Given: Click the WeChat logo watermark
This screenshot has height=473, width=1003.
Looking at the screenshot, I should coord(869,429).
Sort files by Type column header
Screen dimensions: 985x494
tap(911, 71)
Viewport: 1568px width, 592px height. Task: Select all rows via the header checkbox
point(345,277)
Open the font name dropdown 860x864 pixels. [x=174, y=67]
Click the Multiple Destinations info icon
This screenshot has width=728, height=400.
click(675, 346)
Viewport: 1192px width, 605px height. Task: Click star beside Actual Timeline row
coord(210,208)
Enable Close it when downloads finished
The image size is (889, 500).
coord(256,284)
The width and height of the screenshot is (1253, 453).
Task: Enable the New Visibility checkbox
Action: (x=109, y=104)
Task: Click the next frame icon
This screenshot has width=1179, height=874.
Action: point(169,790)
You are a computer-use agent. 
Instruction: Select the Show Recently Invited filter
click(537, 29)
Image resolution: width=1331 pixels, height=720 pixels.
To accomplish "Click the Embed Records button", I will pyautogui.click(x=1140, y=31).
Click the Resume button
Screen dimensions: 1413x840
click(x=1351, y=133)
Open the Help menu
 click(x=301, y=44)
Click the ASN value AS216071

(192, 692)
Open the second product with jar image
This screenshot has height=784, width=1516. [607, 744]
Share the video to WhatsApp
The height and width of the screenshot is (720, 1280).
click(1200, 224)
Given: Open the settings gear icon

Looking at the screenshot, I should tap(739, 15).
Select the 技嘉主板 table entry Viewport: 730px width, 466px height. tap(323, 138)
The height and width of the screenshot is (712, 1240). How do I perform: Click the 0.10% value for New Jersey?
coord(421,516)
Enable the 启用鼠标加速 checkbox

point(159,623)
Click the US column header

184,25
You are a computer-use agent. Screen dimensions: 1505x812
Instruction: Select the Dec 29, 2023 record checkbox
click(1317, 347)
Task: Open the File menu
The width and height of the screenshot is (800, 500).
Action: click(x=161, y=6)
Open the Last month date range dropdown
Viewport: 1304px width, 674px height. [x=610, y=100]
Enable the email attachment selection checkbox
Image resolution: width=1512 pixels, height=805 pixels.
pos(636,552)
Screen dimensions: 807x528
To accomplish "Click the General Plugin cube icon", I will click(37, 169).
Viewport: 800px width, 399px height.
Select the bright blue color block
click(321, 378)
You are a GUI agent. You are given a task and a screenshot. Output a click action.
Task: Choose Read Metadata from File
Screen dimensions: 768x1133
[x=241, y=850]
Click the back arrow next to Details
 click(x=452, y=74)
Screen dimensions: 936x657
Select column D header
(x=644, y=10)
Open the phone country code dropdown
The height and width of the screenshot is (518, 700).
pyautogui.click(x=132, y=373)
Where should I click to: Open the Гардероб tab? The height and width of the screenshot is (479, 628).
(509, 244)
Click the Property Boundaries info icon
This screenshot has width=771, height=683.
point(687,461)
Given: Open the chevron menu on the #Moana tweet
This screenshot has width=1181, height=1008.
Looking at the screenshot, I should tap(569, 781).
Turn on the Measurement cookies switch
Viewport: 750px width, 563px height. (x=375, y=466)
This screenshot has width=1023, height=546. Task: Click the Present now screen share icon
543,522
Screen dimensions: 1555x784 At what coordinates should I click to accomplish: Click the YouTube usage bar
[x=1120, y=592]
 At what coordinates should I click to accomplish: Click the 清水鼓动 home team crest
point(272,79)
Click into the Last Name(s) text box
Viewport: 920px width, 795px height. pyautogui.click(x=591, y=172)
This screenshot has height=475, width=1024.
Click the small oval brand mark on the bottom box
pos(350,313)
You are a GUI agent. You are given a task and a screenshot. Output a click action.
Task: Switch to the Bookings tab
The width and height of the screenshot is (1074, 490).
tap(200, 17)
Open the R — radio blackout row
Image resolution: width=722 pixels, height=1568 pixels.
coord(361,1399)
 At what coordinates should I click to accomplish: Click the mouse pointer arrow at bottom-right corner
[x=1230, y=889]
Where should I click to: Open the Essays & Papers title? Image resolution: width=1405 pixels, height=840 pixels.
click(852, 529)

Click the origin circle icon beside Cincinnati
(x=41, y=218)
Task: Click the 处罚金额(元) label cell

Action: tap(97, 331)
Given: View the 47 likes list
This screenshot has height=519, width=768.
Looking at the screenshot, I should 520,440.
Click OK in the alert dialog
........
- _DESCRIPTION OF THE TASK_:
Begin with the line that has "Click the ASN value AS216071" in the listing above and end after the line that has "Select the 技嘉主板"; output those lines exactly.

- _TASK ANSWER_:
Click the ASN value AS216071

(192, 692)
Open the second product with jar image
This screenshot has height=784, width=1516. [607, 744]
Share the video to WhatsApp
The height and width of the screenshot is (720, 1280).
click(1200, 224)
Given: Open the settings gear icon

Looking at the screenshot, I should tap(739, 15).
Select the 技嘉主板 table entry Viewport: 730px width, 466px height. tap(323, 138)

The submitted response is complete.